[start Source excerpt]
On Cloud Database Management Systems. Interview with Rahul Pathak.
IT teams no longer want to be consumed by undifferentiated heavy lifting so that they can focus on strategic business goals and innovation. This is very liberating, and we believe that this is a major growth driver.
Q1: In your opinion what is the status of the database market today and in the next years to come?
Rahul: The broader database market trend is more of a question for analysts. Our unwavering focus is to continue innovating on behalf of customers to make advanced database features more approachable while reducing the costs and complexities of maintaining databases. IT teams no longer want to be consumed by undifferentiated heavy lifting so that they can focus on strategic business goals and innovation. This is very liberating, and we believe that this is a major growth driver.
Q2: You just wrapped up re:Invent 2022. Is re:Invent the high point of the year in terms of your database announcements?
[end Source excerpt]
[start Supplied data]
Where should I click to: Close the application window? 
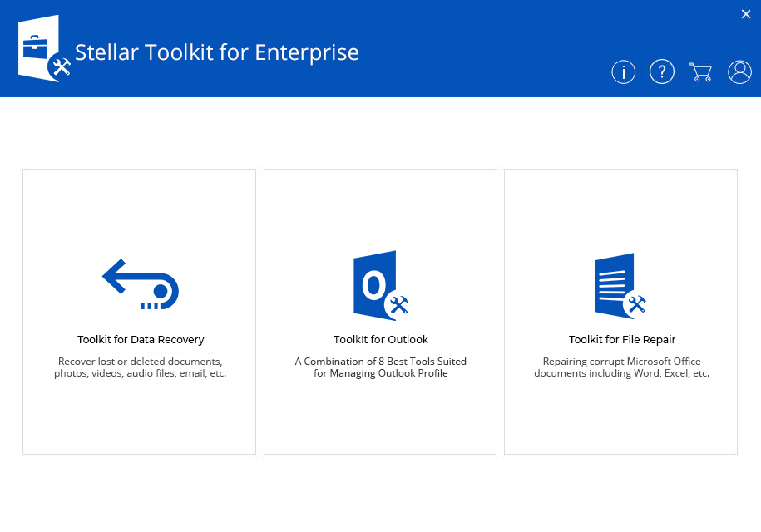(746, 13)
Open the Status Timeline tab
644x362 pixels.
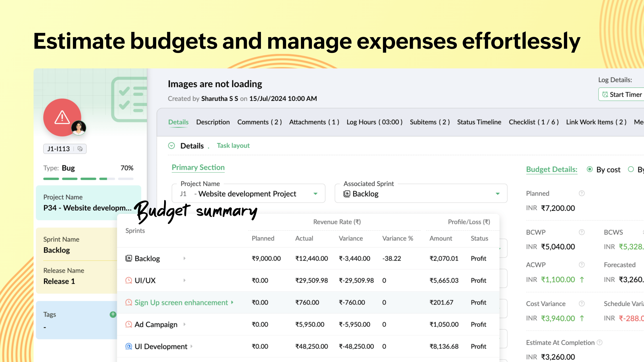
[end Supplied data]
- _Tasks to complete_
1. In the cloud database interview, rewrite the stretch from "Q1: In your" through "your database announcements?", changing "analysts" to "market researchers".
2. In the cloud database interview, what does Rahul believe is a major growth driver?
3. Summarize the cloud database interview in two sentences.
The lines have no connection to the interview text.

- _Responses in order_
1.
Q1: In your opinion what is the status of the database market today and in the next years to come?
Rahul: The broader database market trend is more of a question for market researchers. Our unwavering focus is to continue innovating on behalf of customers to make advanced database features more approachable while reducing the costs and complexities of maintaining databases. IT teams no longer want to be consumed by undifferentiated heavy lifting so that they can focus on strategic business goals and innovation. This is very liberating, and we believe that this is a major growth driver.
Q2: You just wrapped up re:Invent 2022. Is re:Invent the high point of the year in terms of your database announcements?

2. IT teams no longer wanting to be consumed by undifferentiated heavy lifting, so that they can focus on strategic business goals and innovation.

3. Asked about the database market, Rahul Pathak leaves broad trends to analysts and says the focus is on making advanced database features more approachable while cutting the cost and complexity of maintaining databases. He calls it liberating that IT teams can escape undifferentiated heavy lifting to pursue strategic goals and innovation, sees this as a major growth driver, and is then asked whether re:Invent 2022 is the high point of the year for database announcements.